__Source excerpt__
━━━━━━━━━━━━━━━━━━━━

Ch. 1 - Inference for a single parameter

The General Social Survey

[Video]

Exploring consci

# From previous steps
library(dplyr)
## 
## Attaching package: 'dplyr'
## The following objects are masked from 'package:stats':
## 
##     filter, lag
## The following objects are masked from 'package:base':
## 
##     intersect, setdiff, setequal, union
gss2016 <- gss %>%
  filter(year == 2016)
library(ggplot2)
ggplot(gss2016, aes(x = consci)) +
  geom_bar()

# Compute proportion of high conf
p_hat <- gss2016 %>%
  summarize(prop_high = mean(consci == "High")) %>%
  pull()

Generating via bootstrap

# From previous step
library(infer)
## 
## Attaching package: 'infer'
## The following object is masked _by_ '.GlobalEnv':
## 
##     gss
boot1 <- gss2016 %>%
  specify(response = consci, success = "High") %>%
  generate(reps = 1, type = "bootstrap")

# Compute proportion with high conf
boot1 %>%
  summarize(prop_high = mean(consci == "High")) %>%
  pull()
## [1] 0.4266667

Constructing a CI

# From previous steps
boot_dist <- gss2016 %>%
  specify(response = consci, success = "High") %>%
  generate(reps = 500, type = "bootstrap") %>%
  calculate(stat = "prop")
ggplot(boot_dist, aes(x = stat)) +
  geom_density()

SE <- boot_dist %>%
  summarize(se = sd(stat)) %>%
  pull()

# Create CI
c(p_hat - 2 * SE, p_hat + 2 * SE)
## [1] 0.3535923 0.5130744

Why more bootstraps?

If we had used 5000 instead of 500 bootstrap samples, which of the following would be true?

  • [*]The bootstrap distribution would appear smoother.
  • The standard error would decrease.
  • The standard error would increase.
  • p_hat would be 10 times larger.

Interpreting a Confidence Interval

[Video]

CIs and confidence level

We learned that for a 95% confidence interval (a confidence level of .95), if we were to take many samples of the same size and compute many intervals, we would expect 95% of the resulting intervals to contain the parameter. Based on the set of confidence intervals plotted here, what is your best guess at the confidence level used in these intervals?

As in the video, the population proportion is represented by the p in the cloud and the dotted line and each confidence interval is represented by a segment that extends out from it’s p-hat. Intervals that capture the true value are in green; those that miss it are in red.

  • 0.05
  • 0.35
  • [*] 0.65
  • 0.95

SE with less data

# From previous steps
boot_dist_small <- gss2016_small %>%
  specify(response = consci, success = "High") %>%
  generate(reps = 500, type = "bootstrap") %>%
  calculate(stat = "prop")
SE_small_n <- boot_dist_small %>%
  summarize(se = sd(stat)) %>%
  pull()
boot_dist_smaller <- gss2016_smaller %>%
  specify(response = consci, success = "High") %>%
  generate(reps = 500, type = "bootstrap") %>%
  calculate(stat = "prop")

# Compute and save estimate of second SE
SE_smaller_n <- boot_dist_smaller %>%
  summarize(se = sd(stat)) %>%
  pull()

━━━━━━━━━━━━━━━━━━━━

__Data provided__
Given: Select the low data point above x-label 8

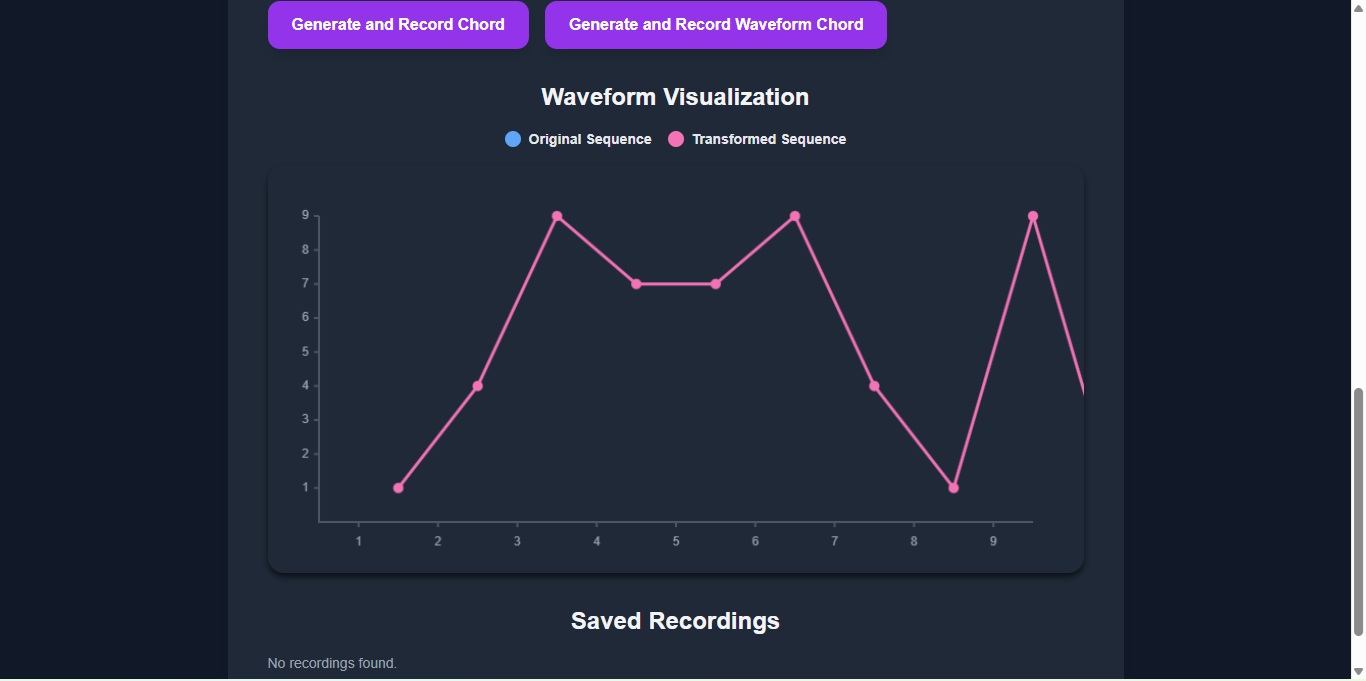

━━━━━━━━━━━━━━━━━━━━

__To do__
Echo the passage of the single-parameter inference tutorial above from "library(ggplot2)" to "library(infer)", character for character.

__Response below__
library(ggplot2)
ggplot(gss2016, aes(x = consci)) +
  geom_bar()

# Compute proportion of high conf
p_hat <- gss2016 %>%
  summarize(prop_high = mean(consci == "High")) %>%
  pull()

Generating via bootstrap

# From previous step
library(infer)